→ **Task details**
Retype, exactly as they appear below, the lines between the line holding "[Orchard Health Foods] (216, 88)" and the line holding "2025 年 7 月 (189, 2037)", both ends included.
══ Data excerpts
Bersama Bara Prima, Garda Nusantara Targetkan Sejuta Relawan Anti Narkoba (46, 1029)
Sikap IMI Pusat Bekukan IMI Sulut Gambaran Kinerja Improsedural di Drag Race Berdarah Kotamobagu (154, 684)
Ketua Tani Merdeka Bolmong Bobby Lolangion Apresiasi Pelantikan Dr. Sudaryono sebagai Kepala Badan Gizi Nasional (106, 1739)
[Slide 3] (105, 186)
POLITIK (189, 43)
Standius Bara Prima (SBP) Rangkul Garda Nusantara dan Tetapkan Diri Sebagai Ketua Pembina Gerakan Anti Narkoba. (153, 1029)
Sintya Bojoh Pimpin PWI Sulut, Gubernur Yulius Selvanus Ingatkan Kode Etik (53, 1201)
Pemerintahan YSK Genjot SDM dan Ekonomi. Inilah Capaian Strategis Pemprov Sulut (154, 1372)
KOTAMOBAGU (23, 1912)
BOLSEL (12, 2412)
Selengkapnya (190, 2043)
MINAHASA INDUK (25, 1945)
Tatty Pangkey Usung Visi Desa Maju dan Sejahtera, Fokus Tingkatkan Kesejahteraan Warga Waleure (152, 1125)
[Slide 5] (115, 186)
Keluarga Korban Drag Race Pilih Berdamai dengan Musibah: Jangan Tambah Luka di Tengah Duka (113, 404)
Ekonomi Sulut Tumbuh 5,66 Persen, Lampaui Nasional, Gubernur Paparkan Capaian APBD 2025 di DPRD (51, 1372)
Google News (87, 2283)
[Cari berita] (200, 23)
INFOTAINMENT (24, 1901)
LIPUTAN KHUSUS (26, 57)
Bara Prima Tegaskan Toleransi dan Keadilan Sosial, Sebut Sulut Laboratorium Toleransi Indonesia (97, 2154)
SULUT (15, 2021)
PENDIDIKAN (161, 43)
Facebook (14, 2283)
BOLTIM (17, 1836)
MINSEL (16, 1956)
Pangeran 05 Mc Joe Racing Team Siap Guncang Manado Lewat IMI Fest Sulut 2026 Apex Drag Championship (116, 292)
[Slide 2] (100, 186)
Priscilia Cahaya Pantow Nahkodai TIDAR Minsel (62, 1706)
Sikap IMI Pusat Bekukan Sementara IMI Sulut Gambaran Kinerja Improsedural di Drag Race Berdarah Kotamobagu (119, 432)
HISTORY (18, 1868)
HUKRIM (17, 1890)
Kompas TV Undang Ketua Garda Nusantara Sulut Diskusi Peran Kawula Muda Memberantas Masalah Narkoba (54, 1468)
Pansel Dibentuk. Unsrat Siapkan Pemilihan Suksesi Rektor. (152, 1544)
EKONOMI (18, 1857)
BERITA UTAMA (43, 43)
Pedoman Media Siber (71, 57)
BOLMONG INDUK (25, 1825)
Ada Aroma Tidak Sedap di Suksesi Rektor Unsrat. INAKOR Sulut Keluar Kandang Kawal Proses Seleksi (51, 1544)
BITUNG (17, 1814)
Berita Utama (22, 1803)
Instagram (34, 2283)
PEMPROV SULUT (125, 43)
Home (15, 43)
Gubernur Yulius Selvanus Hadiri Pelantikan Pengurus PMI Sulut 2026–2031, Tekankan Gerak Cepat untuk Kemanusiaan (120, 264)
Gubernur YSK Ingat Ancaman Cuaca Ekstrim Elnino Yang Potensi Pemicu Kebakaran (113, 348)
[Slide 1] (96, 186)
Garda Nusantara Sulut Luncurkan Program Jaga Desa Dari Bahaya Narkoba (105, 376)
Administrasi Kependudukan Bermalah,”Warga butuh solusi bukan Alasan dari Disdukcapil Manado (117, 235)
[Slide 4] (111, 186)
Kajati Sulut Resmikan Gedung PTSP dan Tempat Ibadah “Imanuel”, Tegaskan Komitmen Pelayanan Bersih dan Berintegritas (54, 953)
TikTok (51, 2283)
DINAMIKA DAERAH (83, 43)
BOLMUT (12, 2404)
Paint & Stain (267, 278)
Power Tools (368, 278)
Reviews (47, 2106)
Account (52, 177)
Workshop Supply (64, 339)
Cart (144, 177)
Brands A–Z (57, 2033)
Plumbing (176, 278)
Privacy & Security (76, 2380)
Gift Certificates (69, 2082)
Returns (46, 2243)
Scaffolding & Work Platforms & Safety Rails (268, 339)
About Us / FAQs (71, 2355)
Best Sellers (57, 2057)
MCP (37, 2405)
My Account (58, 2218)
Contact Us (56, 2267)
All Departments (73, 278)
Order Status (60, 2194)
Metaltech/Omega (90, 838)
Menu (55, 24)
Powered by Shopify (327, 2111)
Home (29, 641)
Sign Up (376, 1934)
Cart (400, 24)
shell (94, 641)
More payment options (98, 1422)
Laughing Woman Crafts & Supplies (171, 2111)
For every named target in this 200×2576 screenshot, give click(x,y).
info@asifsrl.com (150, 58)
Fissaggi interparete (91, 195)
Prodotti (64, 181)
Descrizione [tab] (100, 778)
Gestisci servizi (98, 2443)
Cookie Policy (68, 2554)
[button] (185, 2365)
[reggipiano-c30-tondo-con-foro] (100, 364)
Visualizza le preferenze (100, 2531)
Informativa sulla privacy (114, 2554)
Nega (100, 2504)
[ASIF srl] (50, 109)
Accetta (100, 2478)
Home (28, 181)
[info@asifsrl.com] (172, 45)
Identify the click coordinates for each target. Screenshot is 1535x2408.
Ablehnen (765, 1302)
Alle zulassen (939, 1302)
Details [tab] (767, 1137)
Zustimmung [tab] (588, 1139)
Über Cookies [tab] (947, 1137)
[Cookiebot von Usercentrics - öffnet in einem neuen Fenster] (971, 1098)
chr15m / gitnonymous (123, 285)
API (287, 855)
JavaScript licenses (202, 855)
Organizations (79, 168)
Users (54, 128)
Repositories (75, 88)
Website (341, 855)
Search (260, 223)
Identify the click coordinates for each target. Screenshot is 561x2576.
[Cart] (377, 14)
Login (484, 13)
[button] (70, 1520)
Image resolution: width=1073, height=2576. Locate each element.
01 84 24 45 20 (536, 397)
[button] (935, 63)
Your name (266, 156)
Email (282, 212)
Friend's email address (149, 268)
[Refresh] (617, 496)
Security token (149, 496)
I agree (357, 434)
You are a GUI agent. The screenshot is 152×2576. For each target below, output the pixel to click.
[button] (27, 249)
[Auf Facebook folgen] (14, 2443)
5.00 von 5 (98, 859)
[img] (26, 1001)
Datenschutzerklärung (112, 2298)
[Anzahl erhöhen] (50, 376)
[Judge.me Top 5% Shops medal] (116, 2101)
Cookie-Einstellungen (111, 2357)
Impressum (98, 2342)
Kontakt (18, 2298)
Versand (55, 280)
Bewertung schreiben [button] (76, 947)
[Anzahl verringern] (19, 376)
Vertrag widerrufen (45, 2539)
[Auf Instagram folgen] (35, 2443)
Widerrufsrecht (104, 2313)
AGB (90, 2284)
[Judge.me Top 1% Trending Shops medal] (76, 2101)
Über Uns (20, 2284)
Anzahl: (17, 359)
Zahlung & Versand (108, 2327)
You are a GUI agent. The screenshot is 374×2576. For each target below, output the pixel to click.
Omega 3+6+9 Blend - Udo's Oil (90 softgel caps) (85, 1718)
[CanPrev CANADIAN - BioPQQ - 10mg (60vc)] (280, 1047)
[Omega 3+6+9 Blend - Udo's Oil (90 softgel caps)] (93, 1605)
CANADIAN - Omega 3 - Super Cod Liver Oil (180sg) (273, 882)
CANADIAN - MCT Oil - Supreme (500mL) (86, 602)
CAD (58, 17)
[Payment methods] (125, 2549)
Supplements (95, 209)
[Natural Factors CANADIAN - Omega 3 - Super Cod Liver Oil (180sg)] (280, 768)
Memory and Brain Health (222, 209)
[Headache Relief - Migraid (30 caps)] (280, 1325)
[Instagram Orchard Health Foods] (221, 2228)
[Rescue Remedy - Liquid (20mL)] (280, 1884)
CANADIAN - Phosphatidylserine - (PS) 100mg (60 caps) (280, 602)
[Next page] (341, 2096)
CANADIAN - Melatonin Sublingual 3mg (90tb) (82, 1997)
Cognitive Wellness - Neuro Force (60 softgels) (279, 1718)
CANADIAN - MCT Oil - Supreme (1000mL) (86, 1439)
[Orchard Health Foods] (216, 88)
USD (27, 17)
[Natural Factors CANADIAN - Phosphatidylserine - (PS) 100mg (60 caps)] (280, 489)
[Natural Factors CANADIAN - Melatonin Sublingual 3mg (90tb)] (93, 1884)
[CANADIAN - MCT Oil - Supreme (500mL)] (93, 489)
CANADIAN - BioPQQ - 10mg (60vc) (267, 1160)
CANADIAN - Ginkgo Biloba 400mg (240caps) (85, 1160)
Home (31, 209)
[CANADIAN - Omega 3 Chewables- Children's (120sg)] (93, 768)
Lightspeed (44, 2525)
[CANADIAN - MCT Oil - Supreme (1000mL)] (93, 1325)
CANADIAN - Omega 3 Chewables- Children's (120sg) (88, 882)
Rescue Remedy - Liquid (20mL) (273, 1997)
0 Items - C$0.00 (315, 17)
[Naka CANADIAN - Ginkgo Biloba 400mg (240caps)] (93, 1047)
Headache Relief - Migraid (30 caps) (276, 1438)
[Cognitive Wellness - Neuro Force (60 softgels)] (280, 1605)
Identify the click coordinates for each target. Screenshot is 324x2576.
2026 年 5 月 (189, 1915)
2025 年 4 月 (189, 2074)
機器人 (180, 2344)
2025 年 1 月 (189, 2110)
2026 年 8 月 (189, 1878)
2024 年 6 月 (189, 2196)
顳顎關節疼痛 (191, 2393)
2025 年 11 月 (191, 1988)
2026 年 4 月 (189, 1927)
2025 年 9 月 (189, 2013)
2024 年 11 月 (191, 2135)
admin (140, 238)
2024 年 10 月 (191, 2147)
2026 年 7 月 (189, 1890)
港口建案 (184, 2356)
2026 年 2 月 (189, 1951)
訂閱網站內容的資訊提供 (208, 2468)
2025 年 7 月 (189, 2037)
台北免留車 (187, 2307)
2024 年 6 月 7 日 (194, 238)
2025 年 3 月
════
→ **Solution**
[Orchard Health Foods] (216, 88)
USD (27, 17)
[Natural Factors CANADIAN - Phosphatidylserine - (PS) 100mg (60 caps)] (280, 489)
[Natural Factors CANADIAN - Melatonin Sublingual 3mg (90tb)] (93, 1884)
[CANADIAN - MCT Oil - Supreme (500mL)] (93, 489)
CANADIAN - BioPQQ - 10mg (60vc) (267, 1160)
CANADIAN - Ginkgo Biloba 400mg (240caps) (85, 1160)
Home (31, 209)
[CANADIAN - Omega 3 Chewables- Children's (120sg)] (93, 768)
Lightspeed (44, 2525)
[CANADIAN - MCT Oil - Supreme (1000mL)] (93, 1325)
CANADIAN - Omega 3 Chewables- Children's (120sg) (88, 882)
Rescue Remedy - Liquid (20mL) (273, 1997)
0 Items - C$0.00 (315, 17)
[Naka CANADIAN - Ginkgo Biloba 400mg (240caps)] (93, 1047)
Headache Relief - Migraid (30 caps) (276, 1438)
[Cognitive Wellness - Neuro Force (60 softgels)] (280, 1605)
Identify the click coordinates for each target. Screenshot is 324x2576.
2026 年 5 月 (189, 1915)
2025 年 4 月 (189, 2074)
機器人 (180, 2344)
2025 年 1 月 (189, 2110)
2026 年 8 月 (189, 1878)
2024 年 6 月 (189, 2196)
顳顎關節疼痛 (191, 2393)
2025 年 11 月 (191, 1988)
2026 年 4 月 (189, 1927)
2025 年 9 月 (189, 2013)
2024 年 11 月 (191, 2135)
admin (140, 238)
2024 年 10 月 (191, 2147)
2026 年 7 月 (189, 1890)
港口建案 (184, 2356)
2026 年 2 月 (189, 1951)
訂閱網站內容的資訊提供 (208, 2468)
2025 年 7 月 (189, 2037)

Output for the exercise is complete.